On July 12, 1968, she was married to Emmanuel Jacques de Crussol, Duke d'Uzès (1927–1999) at the Villa Taylor in Morocco by the Pasha of Marrakech, and witnessed by Man Singh II (the Maharaja of Jaipur) and the Countess de Breteuil. He was heir to the oldest and premier dukedom in France which had been created by King Charles IX in 1565. Technically, it was a "higher" title (because most ancient) than her previous marriage but this is real only in France because her second husband was a German Duke too, a Serene Highness and a member of a (former) Sovereign House, a Sovereign Duchy created in 1644 (and 3rd Duke of Arenberg in French Peerage). Emmanuel, a grandson of the 14th Duke, had been briefly married to another American, Carolyn Baily Brown of North Carolina (a sister of producer David Brown) from 1946 to 1947, and was the son of Duke of Crussol and the former Evelyn Anne Gordon of London.
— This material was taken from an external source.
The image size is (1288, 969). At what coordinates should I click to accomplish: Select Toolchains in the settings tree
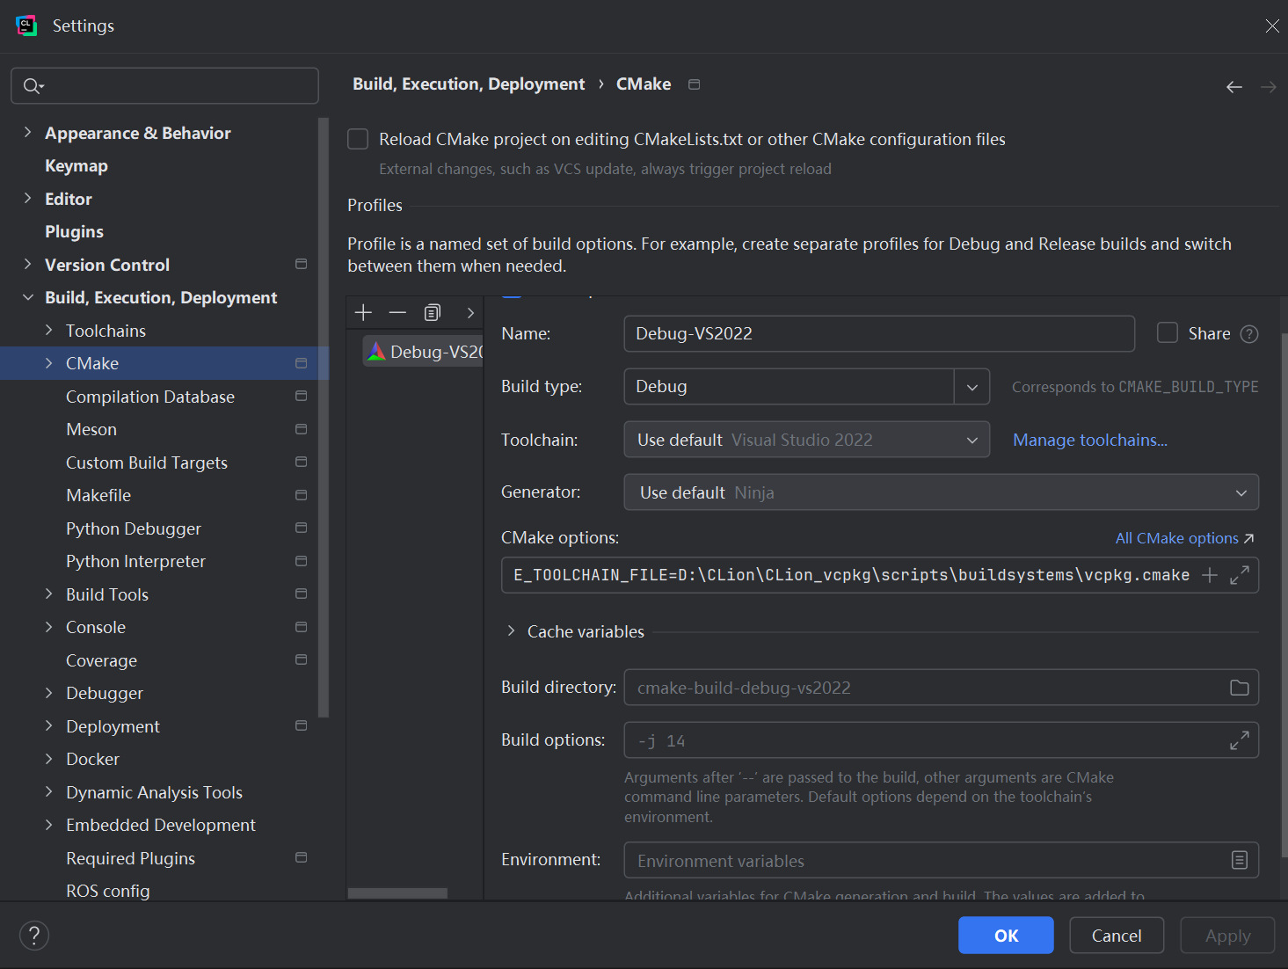(106, 331)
After their marriage, they lived in the Duke's homes in Paris, Rabat, and the town of Uzès, where she paid to restore the family's ancestral castle, the Château du Duché. She returned to New York in 1969 for the "Fan Ball" as the ball chairman.

===Death===
The Duchess d'Uzès was killed in an early morning automobile accident a few days shy of her 45th birthday. She was en route back to her home in Paris after attending a ball at the home of real estate developer Robert de Balkany near Rambouillet, southwest of Paris. Of the four passengers, she was the only death; the two men in the car, one of whom was driving, escaped with slight injuries, while Geneviève Françoise Poncet (mother of the debutante for whom the ball was given) suffered several broken ribs. Poncet was the former wife of Robert de Balkany, who was then married to Princess Maria Gabriella of Savoy, daughter of Umberto II, the last King of Italy. Her husband, The Duke d'Uzes, was in Morocco, where he worked as a chemical engineer, at the time of the accident. Her funeral service was held at St. James' Episcopal Church in New York City on October 24, 1977, followed by entombment in the Bedford family mausoleum.